Defendants in Fair Debt Collection Practices Act (FDCPA) cases rarely get relief for their legal defense costs even if they succeed on the merits. The Eastern District of New York (E.D.N.Y.), however, has drawn the line. In Cameau v. National Recovery Agency, Inc., Case No. 15-cv-2861 (E.D.N.Y Sep. 28, 2018), the court sanctioned plaintiff and his counsel for not dismissing or amending a complaint when it became clear that it was no longer supported by the evidence.
Factual and Procedural Background
At some point, plaintiff incurred a debt that was later assigned to National Recovery Agency, Inc. for collection. Plaintiff returned a telephone call where, according to the complaint, the National Recovery representative refused to identify the company he was calling from.

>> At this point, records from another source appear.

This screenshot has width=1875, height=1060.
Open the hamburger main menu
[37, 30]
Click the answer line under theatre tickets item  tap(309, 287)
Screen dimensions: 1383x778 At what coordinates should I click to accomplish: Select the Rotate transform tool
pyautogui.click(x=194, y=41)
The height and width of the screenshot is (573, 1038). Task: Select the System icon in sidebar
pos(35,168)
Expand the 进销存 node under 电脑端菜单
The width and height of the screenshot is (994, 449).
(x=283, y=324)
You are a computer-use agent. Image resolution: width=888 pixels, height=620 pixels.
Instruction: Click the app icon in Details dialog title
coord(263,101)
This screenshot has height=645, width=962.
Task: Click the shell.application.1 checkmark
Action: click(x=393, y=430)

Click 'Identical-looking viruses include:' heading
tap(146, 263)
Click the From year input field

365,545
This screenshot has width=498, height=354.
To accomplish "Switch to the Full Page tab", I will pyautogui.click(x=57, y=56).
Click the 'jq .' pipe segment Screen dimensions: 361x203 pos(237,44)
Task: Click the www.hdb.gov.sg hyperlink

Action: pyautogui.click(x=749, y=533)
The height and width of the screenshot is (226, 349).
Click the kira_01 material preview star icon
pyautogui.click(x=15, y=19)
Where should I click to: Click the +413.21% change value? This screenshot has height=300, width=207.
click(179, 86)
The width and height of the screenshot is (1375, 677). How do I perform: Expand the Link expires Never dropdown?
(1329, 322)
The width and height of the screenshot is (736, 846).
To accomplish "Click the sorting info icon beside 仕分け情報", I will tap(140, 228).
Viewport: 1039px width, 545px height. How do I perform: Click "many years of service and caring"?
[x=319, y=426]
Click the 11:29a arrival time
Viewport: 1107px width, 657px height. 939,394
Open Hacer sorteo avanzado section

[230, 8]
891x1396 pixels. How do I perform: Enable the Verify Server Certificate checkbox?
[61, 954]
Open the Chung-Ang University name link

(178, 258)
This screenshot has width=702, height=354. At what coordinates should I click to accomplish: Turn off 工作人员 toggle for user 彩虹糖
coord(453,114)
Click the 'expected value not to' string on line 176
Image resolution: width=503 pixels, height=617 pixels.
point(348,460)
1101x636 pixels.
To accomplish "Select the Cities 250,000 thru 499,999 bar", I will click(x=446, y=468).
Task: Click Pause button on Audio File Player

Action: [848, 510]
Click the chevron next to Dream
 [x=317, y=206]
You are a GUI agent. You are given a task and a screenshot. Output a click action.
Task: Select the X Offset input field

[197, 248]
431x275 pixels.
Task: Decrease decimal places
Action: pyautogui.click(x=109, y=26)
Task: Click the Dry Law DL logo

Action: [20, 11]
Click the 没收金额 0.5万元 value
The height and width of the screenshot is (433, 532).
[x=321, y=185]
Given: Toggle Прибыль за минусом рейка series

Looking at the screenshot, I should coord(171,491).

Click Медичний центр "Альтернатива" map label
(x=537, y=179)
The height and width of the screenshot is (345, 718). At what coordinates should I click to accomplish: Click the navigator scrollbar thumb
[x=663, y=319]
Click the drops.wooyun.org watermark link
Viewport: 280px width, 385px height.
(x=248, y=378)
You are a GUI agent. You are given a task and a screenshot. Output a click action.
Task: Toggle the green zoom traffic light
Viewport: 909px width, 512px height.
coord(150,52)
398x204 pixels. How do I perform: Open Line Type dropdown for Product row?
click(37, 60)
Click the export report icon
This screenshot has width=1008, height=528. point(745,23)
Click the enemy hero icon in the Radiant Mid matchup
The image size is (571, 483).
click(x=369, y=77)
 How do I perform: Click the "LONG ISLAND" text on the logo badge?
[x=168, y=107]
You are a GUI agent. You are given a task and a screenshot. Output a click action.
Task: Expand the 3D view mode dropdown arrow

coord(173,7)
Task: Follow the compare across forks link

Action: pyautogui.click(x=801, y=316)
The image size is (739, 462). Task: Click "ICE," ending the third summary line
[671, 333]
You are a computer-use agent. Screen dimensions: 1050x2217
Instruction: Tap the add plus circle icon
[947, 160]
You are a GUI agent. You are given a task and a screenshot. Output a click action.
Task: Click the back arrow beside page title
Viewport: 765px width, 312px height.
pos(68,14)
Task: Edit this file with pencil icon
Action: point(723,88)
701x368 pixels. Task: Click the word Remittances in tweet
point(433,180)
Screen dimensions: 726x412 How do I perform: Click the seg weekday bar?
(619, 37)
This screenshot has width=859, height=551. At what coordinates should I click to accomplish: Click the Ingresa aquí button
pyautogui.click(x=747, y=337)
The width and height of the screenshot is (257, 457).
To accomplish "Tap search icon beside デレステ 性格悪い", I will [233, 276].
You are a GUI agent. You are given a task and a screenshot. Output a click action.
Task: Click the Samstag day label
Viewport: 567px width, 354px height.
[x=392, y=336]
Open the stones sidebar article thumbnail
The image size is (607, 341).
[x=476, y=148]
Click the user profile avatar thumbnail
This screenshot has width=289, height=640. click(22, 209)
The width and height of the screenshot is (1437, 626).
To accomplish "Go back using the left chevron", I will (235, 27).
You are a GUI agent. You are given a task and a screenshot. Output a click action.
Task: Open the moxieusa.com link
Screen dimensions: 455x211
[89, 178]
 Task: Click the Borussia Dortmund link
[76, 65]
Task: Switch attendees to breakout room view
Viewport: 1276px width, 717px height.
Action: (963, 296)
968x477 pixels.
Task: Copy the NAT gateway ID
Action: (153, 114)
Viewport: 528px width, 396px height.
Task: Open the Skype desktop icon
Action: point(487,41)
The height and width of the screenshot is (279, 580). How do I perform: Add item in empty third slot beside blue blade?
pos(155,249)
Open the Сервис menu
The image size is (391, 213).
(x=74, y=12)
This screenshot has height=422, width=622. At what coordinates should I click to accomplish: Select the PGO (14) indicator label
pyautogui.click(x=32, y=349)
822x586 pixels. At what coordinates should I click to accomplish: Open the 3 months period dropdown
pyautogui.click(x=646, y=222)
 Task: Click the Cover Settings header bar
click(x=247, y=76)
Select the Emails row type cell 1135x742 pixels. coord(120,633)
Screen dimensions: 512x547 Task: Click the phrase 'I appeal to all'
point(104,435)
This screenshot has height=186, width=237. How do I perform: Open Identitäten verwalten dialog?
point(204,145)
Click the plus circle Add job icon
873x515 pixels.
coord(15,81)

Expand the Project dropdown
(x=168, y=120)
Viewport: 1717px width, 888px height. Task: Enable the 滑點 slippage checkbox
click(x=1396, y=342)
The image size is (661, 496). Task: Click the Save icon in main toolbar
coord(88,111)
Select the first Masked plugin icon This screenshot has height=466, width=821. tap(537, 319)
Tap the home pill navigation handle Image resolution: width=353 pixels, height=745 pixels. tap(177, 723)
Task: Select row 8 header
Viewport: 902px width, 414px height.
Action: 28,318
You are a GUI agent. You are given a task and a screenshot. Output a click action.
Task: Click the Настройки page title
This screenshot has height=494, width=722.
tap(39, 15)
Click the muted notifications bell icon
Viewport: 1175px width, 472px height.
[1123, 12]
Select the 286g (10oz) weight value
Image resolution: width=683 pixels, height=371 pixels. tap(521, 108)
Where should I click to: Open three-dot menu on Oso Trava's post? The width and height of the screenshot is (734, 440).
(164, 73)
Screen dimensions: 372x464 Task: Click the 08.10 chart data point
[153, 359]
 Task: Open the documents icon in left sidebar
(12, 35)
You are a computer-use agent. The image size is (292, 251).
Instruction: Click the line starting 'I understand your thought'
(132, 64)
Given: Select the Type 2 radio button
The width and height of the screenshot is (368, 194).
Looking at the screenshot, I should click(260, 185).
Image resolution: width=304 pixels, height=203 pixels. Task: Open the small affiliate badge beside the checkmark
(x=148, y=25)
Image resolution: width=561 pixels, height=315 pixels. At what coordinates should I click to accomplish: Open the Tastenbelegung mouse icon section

During plaintiff's deposition, plaintiff admitted that he had little to no recollection about the allegations made in the complaint. Based on the deposition testimony, National Recovery's defense counsel sent a safe harbor letter to plaintiff's counsel requesting dismissal of the complaint. Since plaintiff's counsel did not respond to this letter, National Recovery moved for summary judgment, for attorneys' fees, and for sanction.
The magistrate judge reviewing the matter recommended that the court deny the motion for attorneys fees but grant the motion for summary judgment and motion for sanctions.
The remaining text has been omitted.